I tweet angrily about fail and complain to friend and wife, (which is when I hear that this is based--very loosely--on a movie from the 90's) and sit down for Act II with my arms folded and my jaw set, metaphorically loaded for bear.

The lights go up again, and it turns out the Fail Number was just Campbell's clueless white fantasy of how she's going to win the Nationals even if she's no longer at her old school.  Which gets pretty much the reaction from the Hip-Hop crew that it got from me and made me feel a lot more charitable towards the writers, the actors, the whole musical in general.

This one's likely to be around forever, between Broadway and high school productions, so I won't spoil the surprise twists and turns of the plot.  I will, however, say that, while not nearly as faily as I feared, however well-meaning and clever and genuinely subversive (and it is all that), Bring It On is firmly mired in the white, liberal gaze, with all that means.

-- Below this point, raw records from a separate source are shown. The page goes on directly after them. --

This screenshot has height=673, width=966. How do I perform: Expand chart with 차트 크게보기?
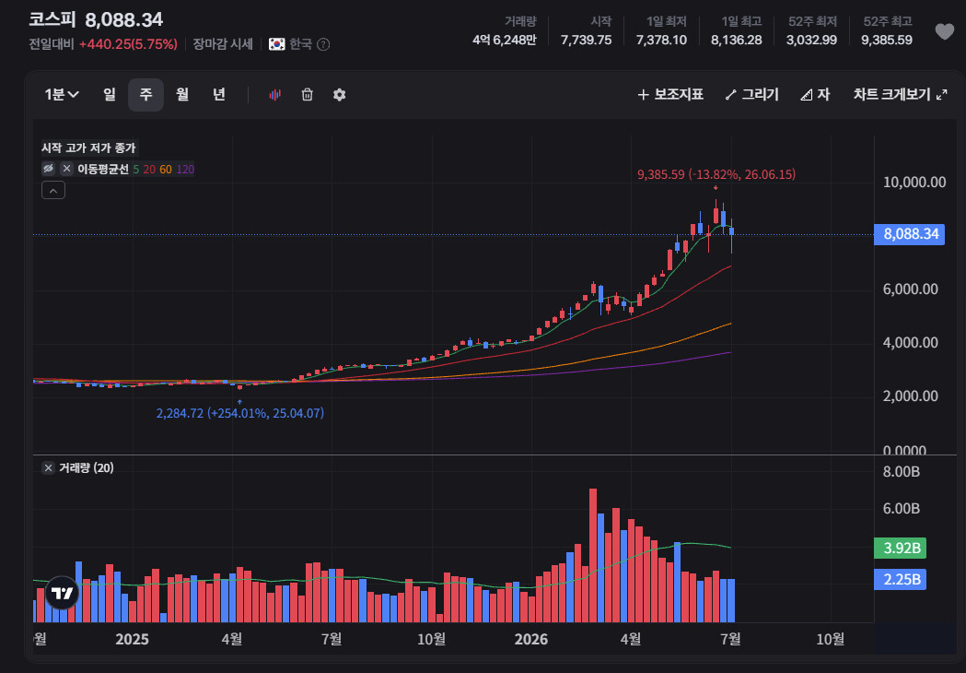tap(900, 94)
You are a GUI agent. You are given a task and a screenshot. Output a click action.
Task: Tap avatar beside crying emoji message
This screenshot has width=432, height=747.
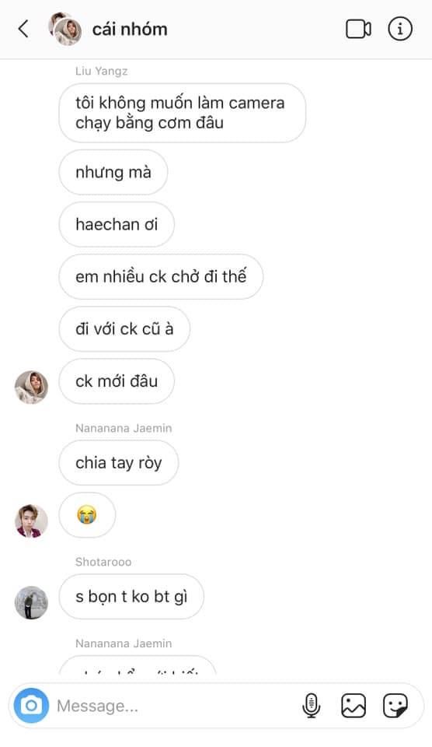(31, 521)
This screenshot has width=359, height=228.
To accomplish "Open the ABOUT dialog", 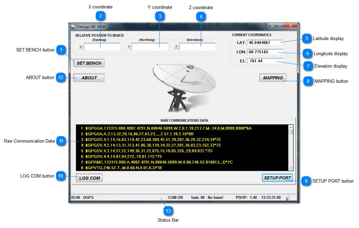I will click(x=89, y=78).
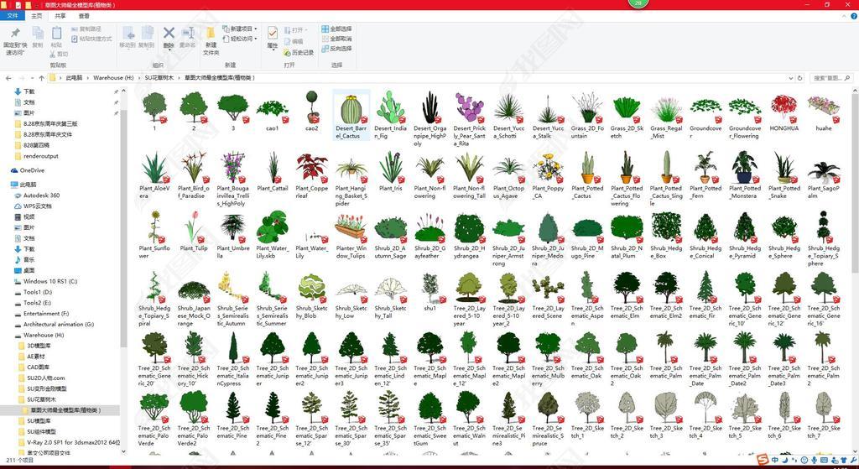Click the Back navigation arrow
Screen dimensions: 859x469
(x=8, y=78)
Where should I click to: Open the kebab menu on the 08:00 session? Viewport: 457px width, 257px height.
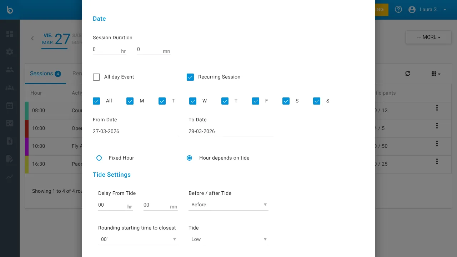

I couldn't help noticing that all the non-white students were as nice and broadminded and cooperative and generally enlightened as the white students were bitchy and competitive and generally stupid.  According to the Bring It On view of society, all you have to do in an inner-city school to fit in is not try and fit in--which I think we can all agree is not the way it works in real life.  Still, the writers seem to be doing what they're doing deliberately, skating between making sure they don't scare the audience too much (although the delicious Gregory Haney as La Cinega does his best to make them nervous) and making it question some of its cultural assumptions.  I can't say it entirely succeeded for me, but if it makes some tourist from wherever stand up and cheer for somebody they would usually cross the street to avoid, it will have done some good in the world.  Of how many musicals can that be said?

Politics aside, the flipping and twirling and leaping and human pyramids are spectacular.  There was one tiny young woman with a gymnast's strong, compact body, who performs as if flying 20 feet in the air, landing in a roll, and coming out of it to do flips across the stage was no big deal.  And that's in previews.  I don't know who she is, but my hat's off to her, and the rest of the remarkably hard-working and talented chorus.